The main reason is simple - over 90% of new mortgages come through advisers. Some inside lenders might well think this share is too high and gives advisers too much control over the flow of new business. At the same time, the rules on how lenders can speak to their borrowers has shifted. The removal of the advice interaction trigger being a huge change. There is now room for lenders to deal with existing clients without raising the flag of advice. 

What do we make of this? Certainly, you have to weigh up the value and the comfort of advice. There’s a number of very good reasons why borrowers go through advisers. Particularly first-time buyers. They can have more questions than any other type of client. They do not know the full range of products, terms or risks. They want the security and the certainty that they are accessing all options in the market, not just those offered by one lender. 

Advisers fill that need. They explain the limits on income stretch, the costs of owning a home, the rules on cashback, the impact of fees, the wide array of schemes/options available, and the risks of long fixed terms. 

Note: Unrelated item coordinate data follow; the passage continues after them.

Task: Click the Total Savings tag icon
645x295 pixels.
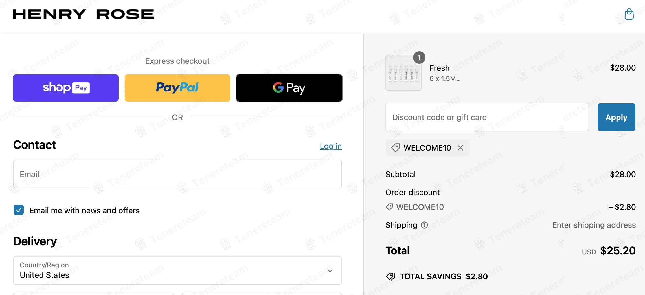Action: point(390,276)
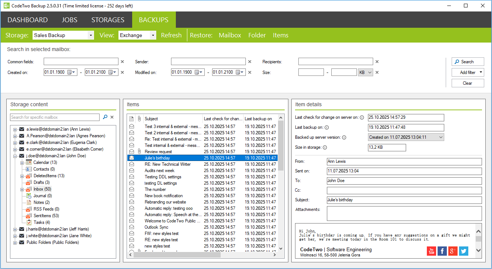
Task: Open the Created-on start date calendar picker
Action: (70, 72)
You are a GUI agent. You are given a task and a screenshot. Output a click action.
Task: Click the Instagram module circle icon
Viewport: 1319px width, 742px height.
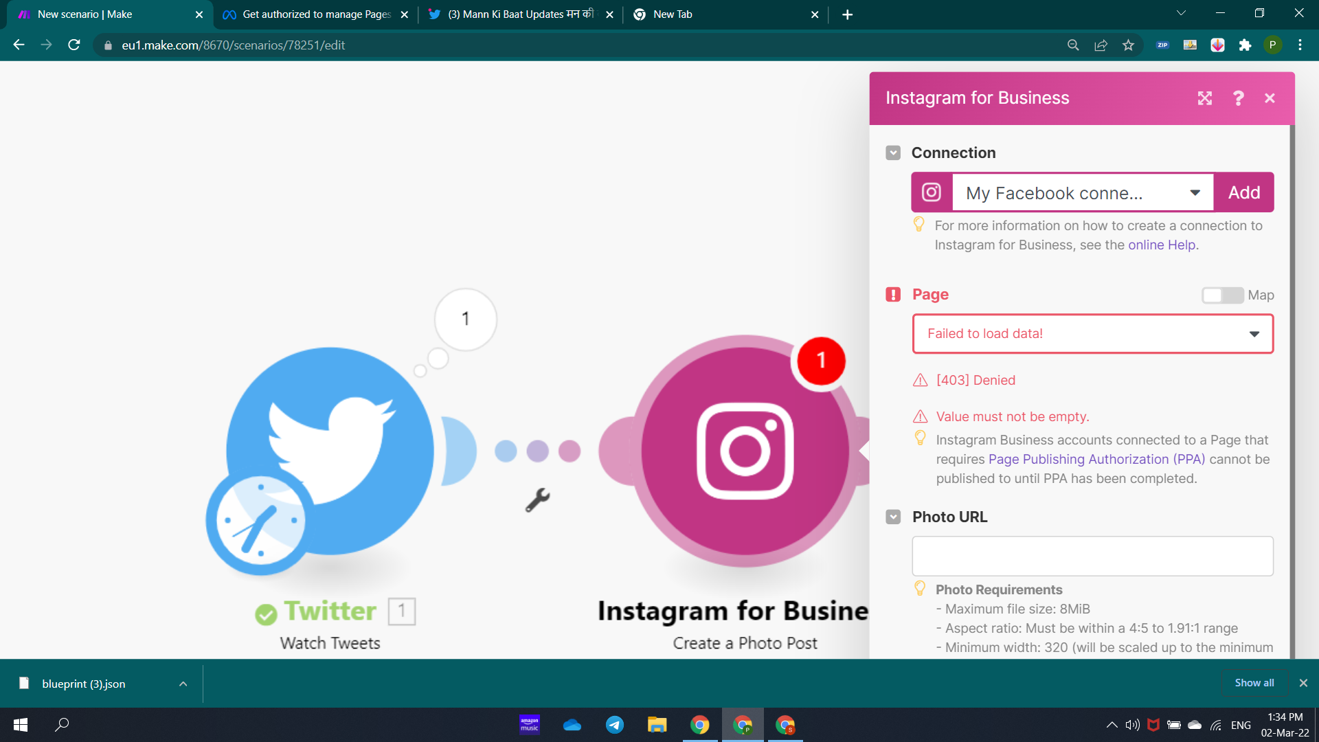[745, 451]
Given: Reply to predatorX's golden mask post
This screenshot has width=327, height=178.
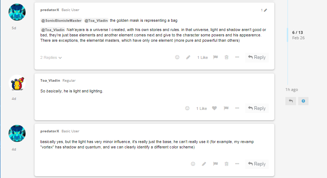Looking at the screenshot, I should pos(257,57).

A further point is this. Some lenders do not sell direct. They purely source business via advisers and build their plans around them. If advisers feel that some banks or building societies are trying to cut them out, they may choose to place cases with those who are adviser-only. That change in flow could be sharp. It might also cause the lenders who push hardest on direct routes to miss out on the clients who value advice the most.

This is why the relationship between lenders, advisers and new buyers feels set for a spiky year. The calls for mandatory advice for first-time buyers are growing. If that takes hold in policy, however unlikely that might seem at present, it would cut off the direct route as an option. Even if it does not, advisers will – and should - push hard to show the value they bring.

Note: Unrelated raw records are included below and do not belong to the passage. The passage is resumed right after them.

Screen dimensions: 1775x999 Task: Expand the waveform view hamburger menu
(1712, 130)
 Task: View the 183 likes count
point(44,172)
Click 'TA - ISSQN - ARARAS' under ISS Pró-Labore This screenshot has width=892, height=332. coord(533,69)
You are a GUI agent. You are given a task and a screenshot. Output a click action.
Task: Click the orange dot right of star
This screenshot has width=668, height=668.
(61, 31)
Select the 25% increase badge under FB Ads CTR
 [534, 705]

Next year looks likely to bring more change in products and rules. A rise in the number of deals seems likely. There should also be more room in criteria. If the Government comes close to its targets for new homes, those homes need buyers. New buyers tend to like new homes. If they get the loans they need, builders will feel the benefit. Lenders know this.

The lack of clear help for new buyers in the Budget only brings more weight to the plans of lenders. They are the ones now shaping the market. They do this through rates, cashback, income stretch, relaxed income bars, and smarter ways to hold on to clients. 

Advisers will need to keep a close eye on these moves. They will also need to show the clear value they bring at the point of buying a first home. Lenders will certainly be shouting loud to get their direct offerings heard. It promises to be quite the battle.